The U.S. has formally asked for the one-time, five-year extension to 2012, which is allowed under the chemical weapons treaty, for complete destruction of its 31,500-ton arsenal.

The original treaty deadline is April 29, 2007. But the U.S. has conceded that even with the extension, it will be in noncompliance because it will likely destroy only 66% of its stockpile by 2012 and will probably not eliminate it entirely until 2017 or beyond.

Meeting the 2017 target "will depend both on the willingness of Congress to continue funding the chemical demilitarization program despite increasing costs and on cooperation from the affected states and localities," says chemical weapons expert Jonathan B. Tucker, author of "War of Nerves: Chemical Warfare from World War I to al-Qaeda."

On April 19, Eric M. Javits, U.S. ambassador to the Organization for the Prohibition of Chemical Weapons, formally asked OPCW's Executive Council for the extension.

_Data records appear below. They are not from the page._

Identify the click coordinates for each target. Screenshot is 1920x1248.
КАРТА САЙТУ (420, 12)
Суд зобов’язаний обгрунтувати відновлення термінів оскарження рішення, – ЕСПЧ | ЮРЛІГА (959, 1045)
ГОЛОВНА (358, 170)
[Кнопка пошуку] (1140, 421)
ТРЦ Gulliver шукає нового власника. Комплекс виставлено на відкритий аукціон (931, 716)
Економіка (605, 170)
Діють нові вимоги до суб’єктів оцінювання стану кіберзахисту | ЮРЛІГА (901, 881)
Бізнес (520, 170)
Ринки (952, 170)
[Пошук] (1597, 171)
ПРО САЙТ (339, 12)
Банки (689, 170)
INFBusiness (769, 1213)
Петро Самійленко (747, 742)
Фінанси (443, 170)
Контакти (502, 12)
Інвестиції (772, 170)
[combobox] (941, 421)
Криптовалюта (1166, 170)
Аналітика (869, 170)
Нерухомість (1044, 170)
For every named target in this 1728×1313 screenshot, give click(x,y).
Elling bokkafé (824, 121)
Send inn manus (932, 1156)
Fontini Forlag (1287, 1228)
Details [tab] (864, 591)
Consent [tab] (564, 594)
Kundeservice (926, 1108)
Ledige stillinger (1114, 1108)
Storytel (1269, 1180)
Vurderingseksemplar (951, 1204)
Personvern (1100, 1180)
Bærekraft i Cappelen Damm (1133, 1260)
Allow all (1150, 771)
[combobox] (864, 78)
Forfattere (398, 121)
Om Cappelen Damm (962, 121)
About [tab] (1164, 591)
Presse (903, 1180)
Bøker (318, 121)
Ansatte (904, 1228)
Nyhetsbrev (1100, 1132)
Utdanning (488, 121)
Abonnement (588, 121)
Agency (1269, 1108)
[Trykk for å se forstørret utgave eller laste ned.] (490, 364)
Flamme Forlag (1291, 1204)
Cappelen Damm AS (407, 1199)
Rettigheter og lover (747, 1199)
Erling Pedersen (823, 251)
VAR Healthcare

The next day, Dale A. Ormond, Army deputy assistant secretary for the elimination of chemical weapons, offered an informal technical briefing to the council to dispel concerns that the U.S. was not committed to destroying its stockpile as quickly and safely as possible.

The Executive Council will make a recommendation on the U.S. request to the full treaty membership, which then will make a decision at a plenary session scheduled for December.

At a briefing in Washington, D.C., a State Department official stressed, "The fact that we're asking for an extension does not mean in any way that the U.S. is not committed to full destruction of our stockpile." Under the terms of the briefing, State and Defense Department officials could not be named.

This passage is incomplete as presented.